Mr Mersi says that while the Reserve Bank’s main monetary policy tool, the OCR, can’t be applied regionally there seems to be no obvious reason why LVRs, for example, could not be restricted to certain regions, and done quickly.

"With a flick of a pen, the Reserve Bank could restrict its LVR policy to loans secured on properties situated in those areas of country which it has concerns about. Those areas can be readily defined by existing local authority boundaries and the banks know the addresses of the mortgaged properties, so it should be simple.”

Such a change would have the added benefit of providing an extra incentive to those buyers with relatively low deposits to look further afield than the over-heated areas, thus helping to reduce the pressure that those areas of the country are currently under.

Mr Mersi is also disappointed that given the obvious and long-standing disparity in the economic pressures (or lack thereof) between different regions within New Zealand, assessing the regional impact of central government economic interventions and policies is not mandatory.

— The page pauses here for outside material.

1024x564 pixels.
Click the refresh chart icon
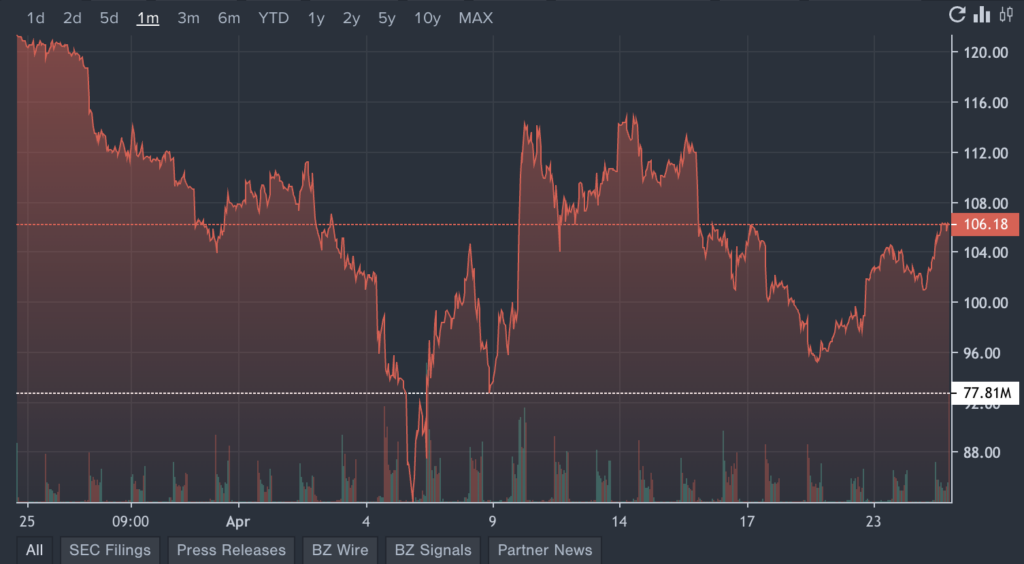[x=957, y=15]
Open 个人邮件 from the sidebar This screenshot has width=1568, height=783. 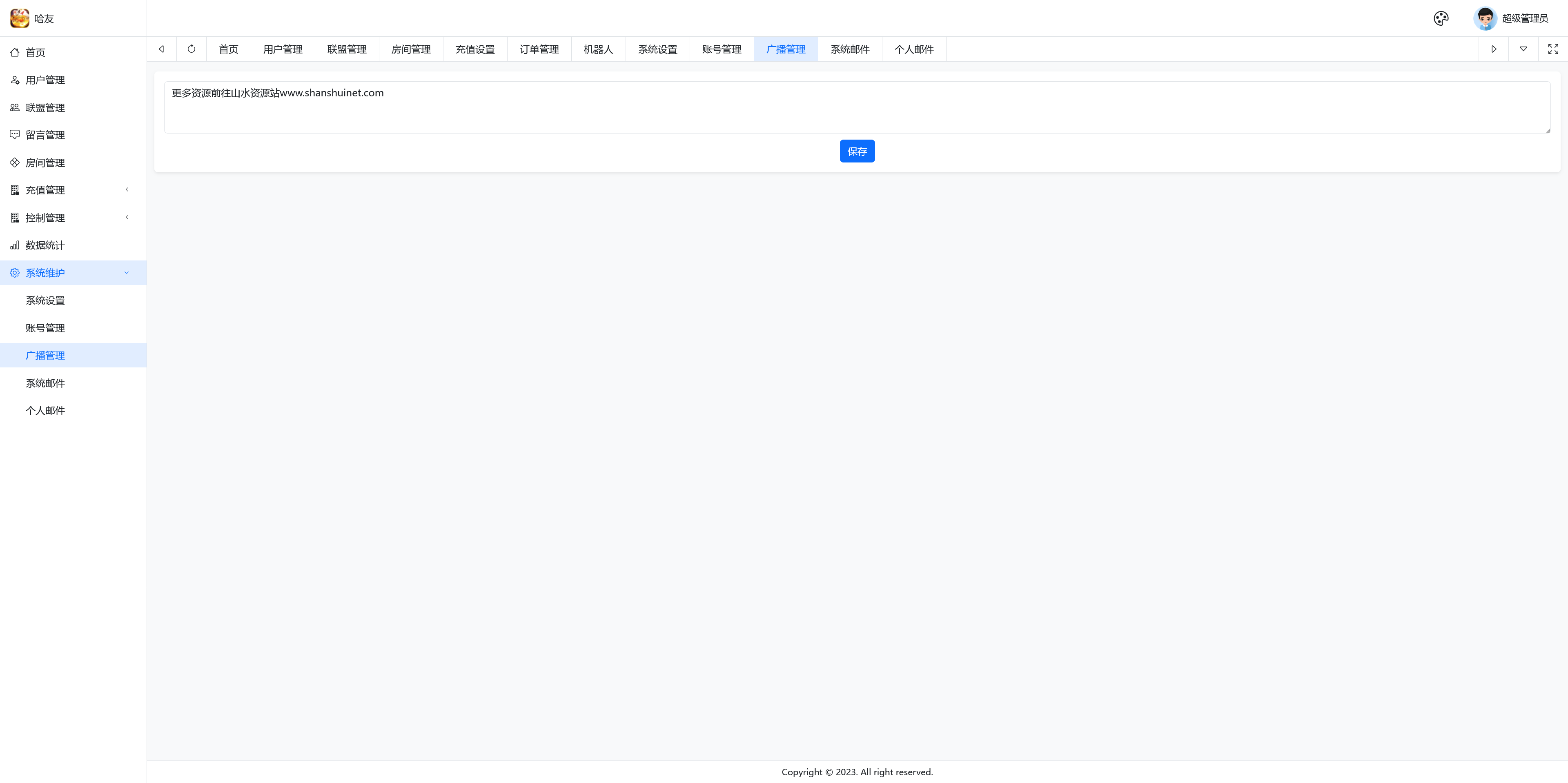click(46, 411)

“For example, the Reserve Bank’s recently expressed view that LVRs have had an effect on reducing house price inflation and household credit growth seems to be based on the national position. It is disappointing that there seems to have been no attempt to determine the impact that the policy has had either in the cities or regions that triggered the need for the policy, or on the rest of New Zealand where such impacts are the last thing they need.”

Mr Mersi believes that this issue is not just about the appropriateness of a nation-wide LVR. He would like to see a regional analysis undertaken for all central government economic interventions.

"Where there are regional issues impacting on the New Zealand economy overall, government interventions should be restricted as far as possible to the cities and regions where the issues are sourced. New Zealand as a whole is worse off when everyone is forced to take medicine that should only be appropriately prescribed for a few.”

Ensuring the economic interventions of both government and its agencies are appropriate for “all of New Zealand” should be a key focus of the government's regional economic development strategy.


Paul Mersi
Paul Mersi is chair of regional economic development agency Grow Wellington. A business advisor and director, he has had a successful professional career as a senior Financial Services and Tax Partner with PricewaterhouseCoopers, and was a member of the Government’s Savings Working Group. He has also worked in the OECD in Paris, and served for a number of years in a senior policy role in the public sector. Paul has a degree in economics from Victoria University.